Suppose we have some topological space $X$ and we somehow forgot about the topology. A friend of ours knows the topology and offers to tell us for any map $X\to Y$ into any topological space $Y$ whether it is continuous or not. As it turns out, we can use this to recover the topology on $X$ the following way:
Let $Z = \{0,1\}$ with topology $\{\varnothing, \{1\}, Z\}$. For a subset $A\subseteq X$ we have a map \begin{align} f_A : X &\longrightarrow Z\\ x &\longmapsto \begin{cases} 1 & \text{if $x\in A$,}\\ 0 &\text{if $x\notin A$.}\end{cases} \end{align} Now $f_A$ is continuous if and only if the preimages of open sets are open, since $f^{-1}(\varnothing)=\varnothing$ and $f^{-1}(Z)=X$ are open in any topology, we know that $f_A$ is continuous if and only if $f^{-1}(\{1\}) = A$ is open in $X$. Thus, given any subset $A$ in $X$ we ask our friend if $f_A$ is continous and we know if $A$ is open or not, so we recovered the topology as $$ \{\, A\subseteq X \mid \text{$f_A\colon X\to Z$ is continuous}\,\}. $$
We conclude that knowing the topology (i.e. the collection of open sets) of $X$ and being able to tell for any map $X\to Y$ if it is continuous are equivalent.
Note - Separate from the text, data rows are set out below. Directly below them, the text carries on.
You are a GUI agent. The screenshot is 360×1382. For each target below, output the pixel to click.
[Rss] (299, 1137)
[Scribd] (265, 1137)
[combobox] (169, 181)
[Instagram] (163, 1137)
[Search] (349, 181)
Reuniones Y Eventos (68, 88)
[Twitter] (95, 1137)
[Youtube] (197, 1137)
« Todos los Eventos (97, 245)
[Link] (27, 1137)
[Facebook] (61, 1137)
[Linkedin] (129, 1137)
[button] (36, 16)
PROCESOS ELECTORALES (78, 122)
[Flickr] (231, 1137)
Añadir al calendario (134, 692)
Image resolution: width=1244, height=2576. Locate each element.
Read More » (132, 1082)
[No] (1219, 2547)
Is it somehow possible to define a topological space as a set $X$ together with some class of maps from $X$ satisfying certain properties so they turn out to be the continuous maps?
One problem here is that thinking of the class $$\{\, f:X\to Y \mid \text{$Y$ a topological space, $f$ continuous}\,\}$$ already implies we know what the topological spaces $Y$ are, so it seems we cannot use this class to define what a topological space is.
Can we do something similar though?